─── Provided passage
Unlike the parents that move their children around trying to find a spot on the best athletic teams around, hockey was not on the minds of Wes Wolski and his wife, Zofia, who just wanted to find a better life for Wojtek and his older brother Kordian.

First, they fled Communist controlled Poland to Berlin, knowing they could get to Canada easier by way of Germany. Wes (shortened from Wieslaw) got a job as a stonemason in Berlin. But two years later, they were headed for Winnipeg, but settled in Mississauga, just outside of Toronto.

Wojtek Wolski
Wolski has adapted to North America and is happy to get his NHL career started.

"My parents didn't know the language, I didn't know the language, my brother didn't know the language, and for the first little while it was hard," Wolski said. "We came to Canada with absolutely nothing. We lived with my aunt and uncle for months until my parents found jobs.

"I think we moved because my parents wanted a better opportunity for myself and my brother. Their brother and sister moved there and they said it was the land of opportunity. They thought it'd be better for us."

Wes and Zofia took English classes. The boys had sports and school to become more North Americanized.

Back in Poland, the family sport was soccer. Wojtek has an uncle that was a professional soccer player and a cousin, Sebastian Mila, who plays for Vienna in the Austrian league and could represent Poland at the Athens Olympics this summer. While soccer is pretty important to the Wolski family here in Canada, his parents didn't mind that he and his older brother Kordian chose hockey.

"My brother got into it through friends at school," Wolski told me. "They used to play at the tennis courts they used to freeze over for winter. And as soon as he started doing something, I wanted to as well."

Wolski's parents did have their doubts about Wolski as a hockey player at first.

"At the beginning, we didn't have much money," Wolski said. "So I just used my brothers stuff. He was five years older and his equipment was too big for me, but I didn't care. I'd put on a couple of extra pair of socks so that I could fit in my brother's skates so that I could play."

But things have not always been so rosy for Wolski. Shortly before the draft in June of 2004, Wojtek was charged by Toronto police with assault causing bodily harm after a birthday party in which an 18-year-old was beaten and hospitalized. The case was dismissed when it was learned that Wolski was defending the honor of his girlfriend, who had been pushed off a porch. To this day, Wojtek believes the incident cost him a chance to be picked among the top 10-15 players in the draft, instead of 21.

"It's not something that you want to go through," Wolski said. "But I think the positive support I got from my family, friends and coach kind of made me stronger."
──────
─── Record set
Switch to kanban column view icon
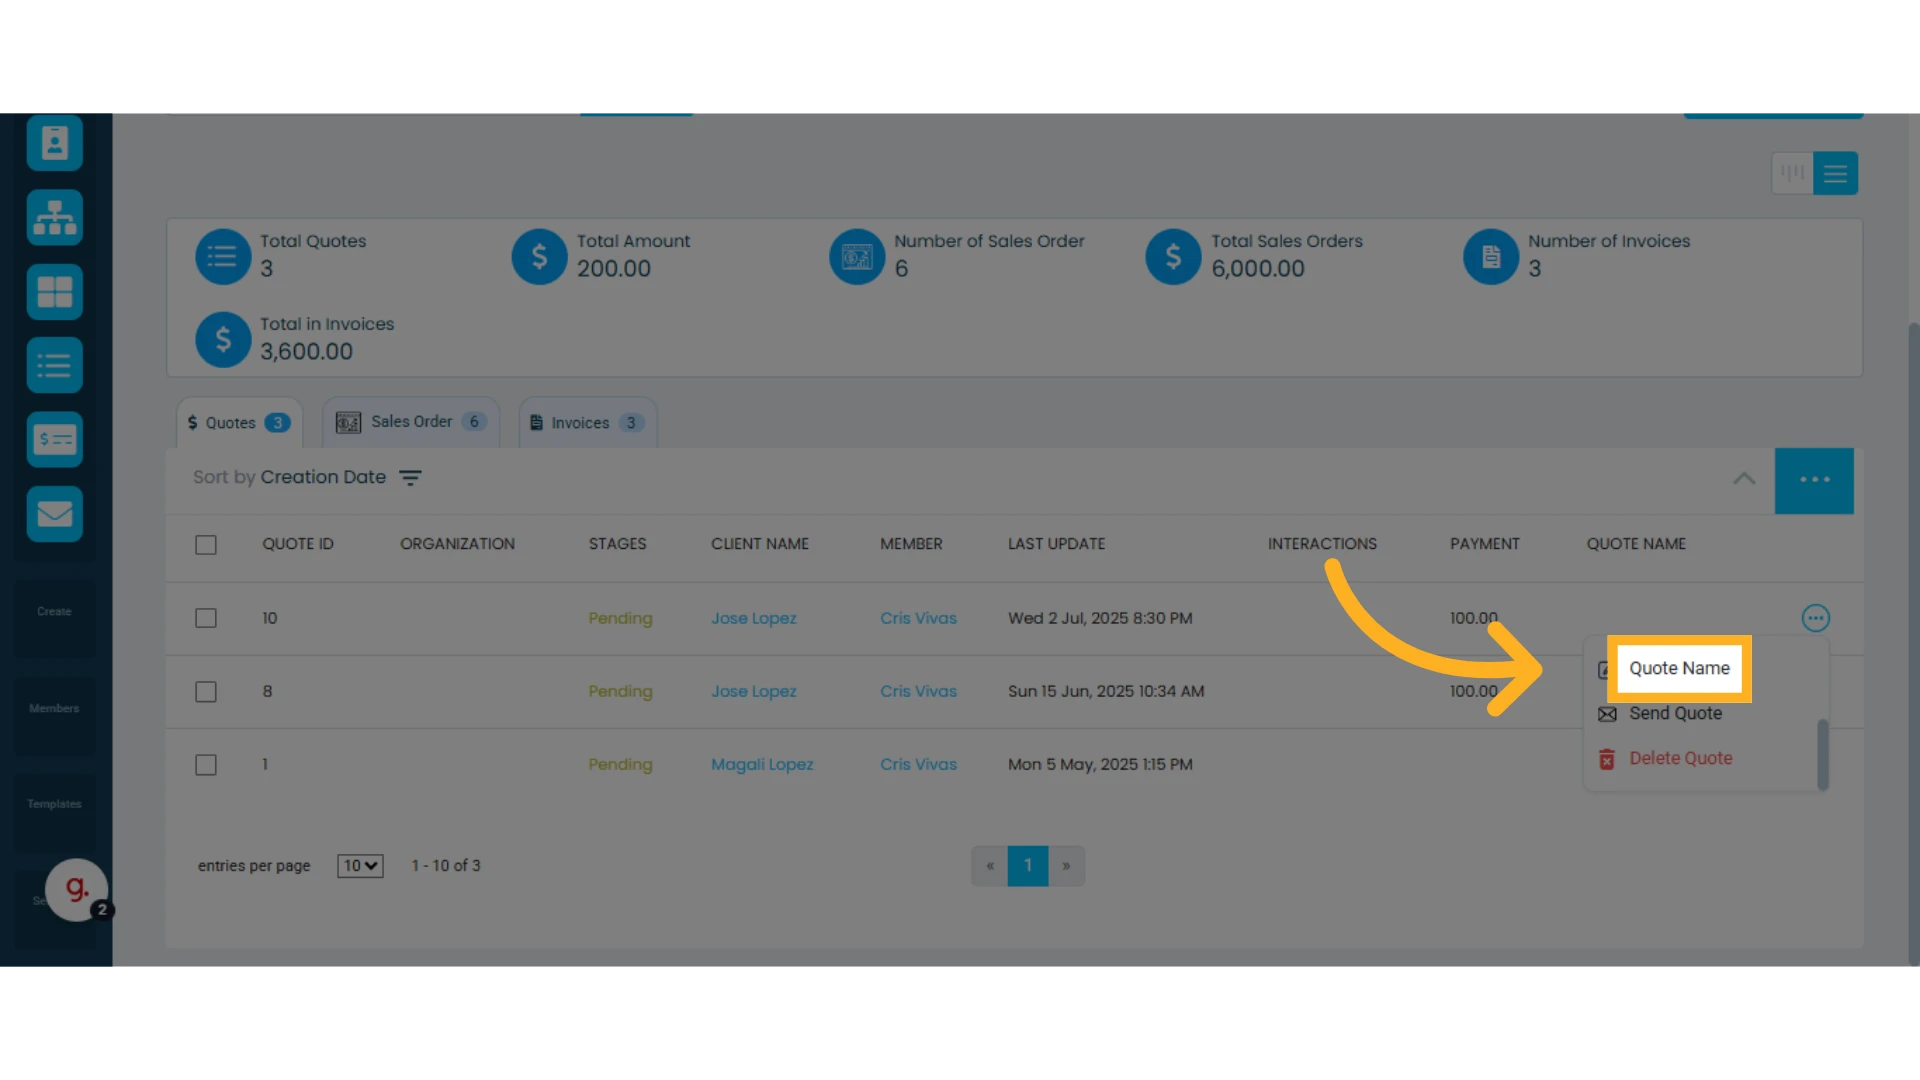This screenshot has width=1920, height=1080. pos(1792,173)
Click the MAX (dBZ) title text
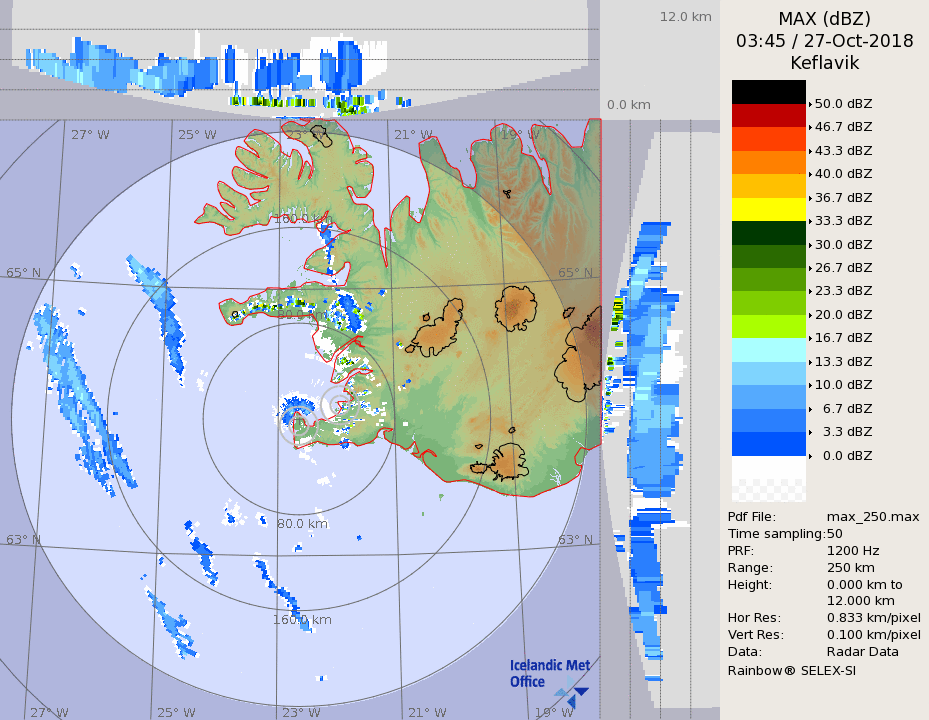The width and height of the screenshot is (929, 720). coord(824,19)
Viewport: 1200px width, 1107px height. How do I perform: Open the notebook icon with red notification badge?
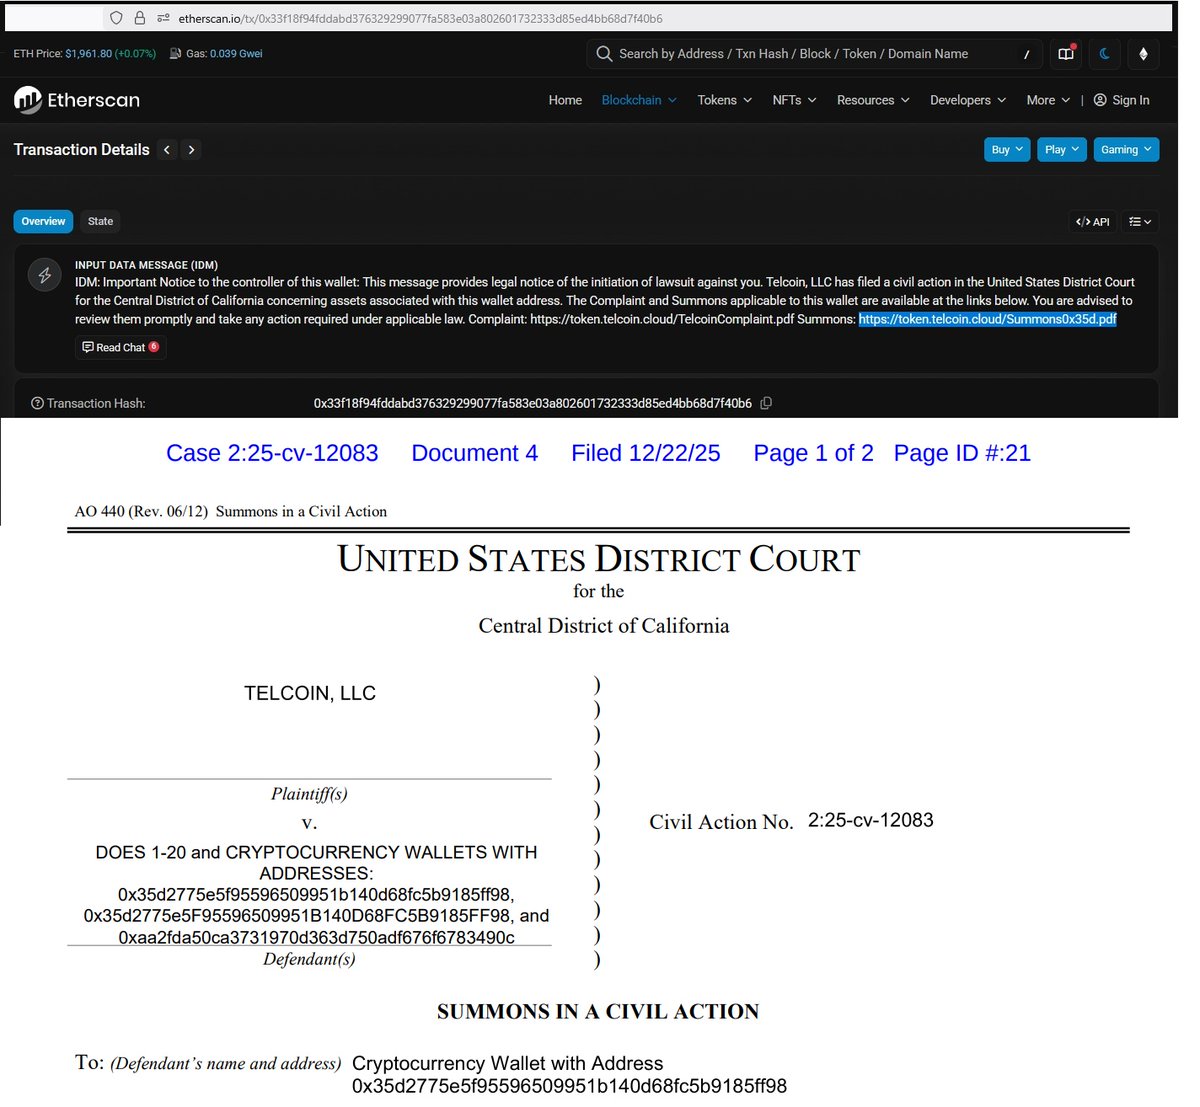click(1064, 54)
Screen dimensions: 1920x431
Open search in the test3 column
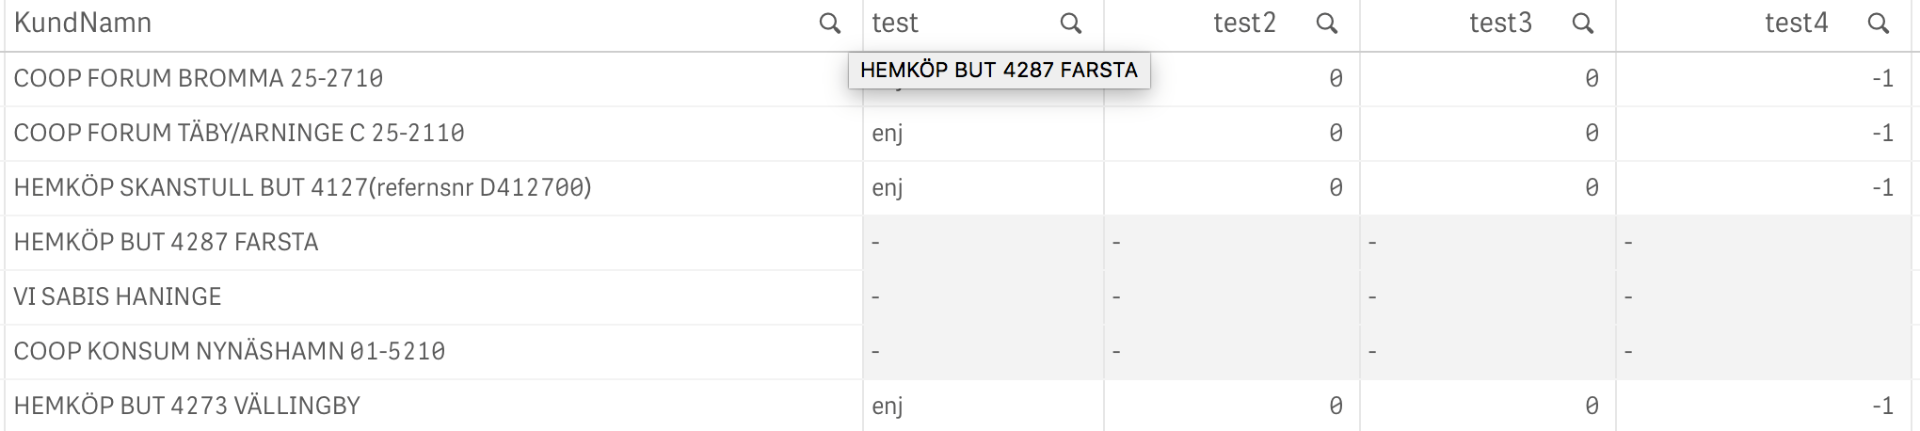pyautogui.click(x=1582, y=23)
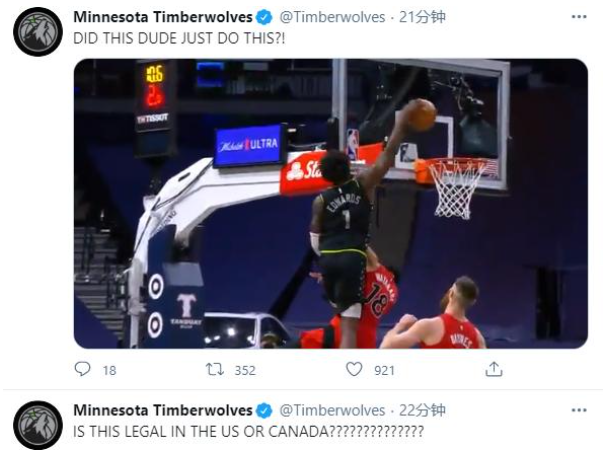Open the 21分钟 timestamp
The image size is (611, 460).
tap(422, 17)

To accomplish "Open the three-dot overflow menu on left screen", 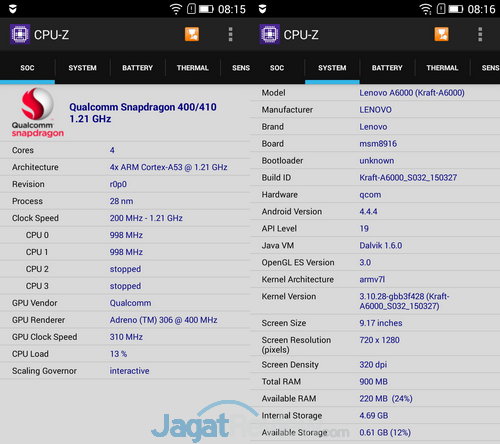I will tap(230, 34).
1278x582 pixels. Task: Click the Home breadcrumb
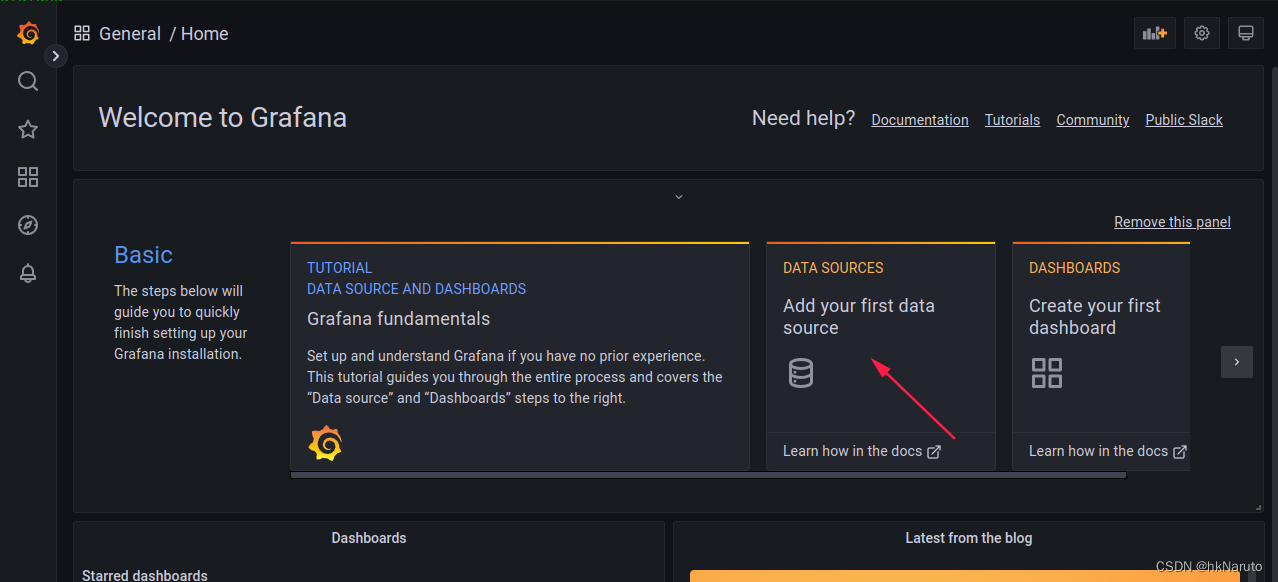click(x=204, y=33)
──────
Work request =>
In the Wojtek Wolski passage, transcribe everything from "Unlike the parents" down to "NHL career started.". Base your work on the Wojtek Wolski passage alone.

Solution to the problem =>
Unlike the parents that move their children around trying to find a spot on the best athletic teams around, hockey was not on the minds of Wes Wolski and his wife, Zofia, who just wanted to find a better life for Wojtek and his older brother Kordian.

First, they fled Communist controlled Poland to Berlin, knowing they could get to Canada easier by way of Germany. Wes (shortened from Wieslaw) got a job as a stonemason in Berlin. But two years later, they were headed for Winnipeg, but settled in Mississauga, just outside of Toronto.

Wojtek Wolski
Wolski has adapted to North America and is happy to get his NHL career started.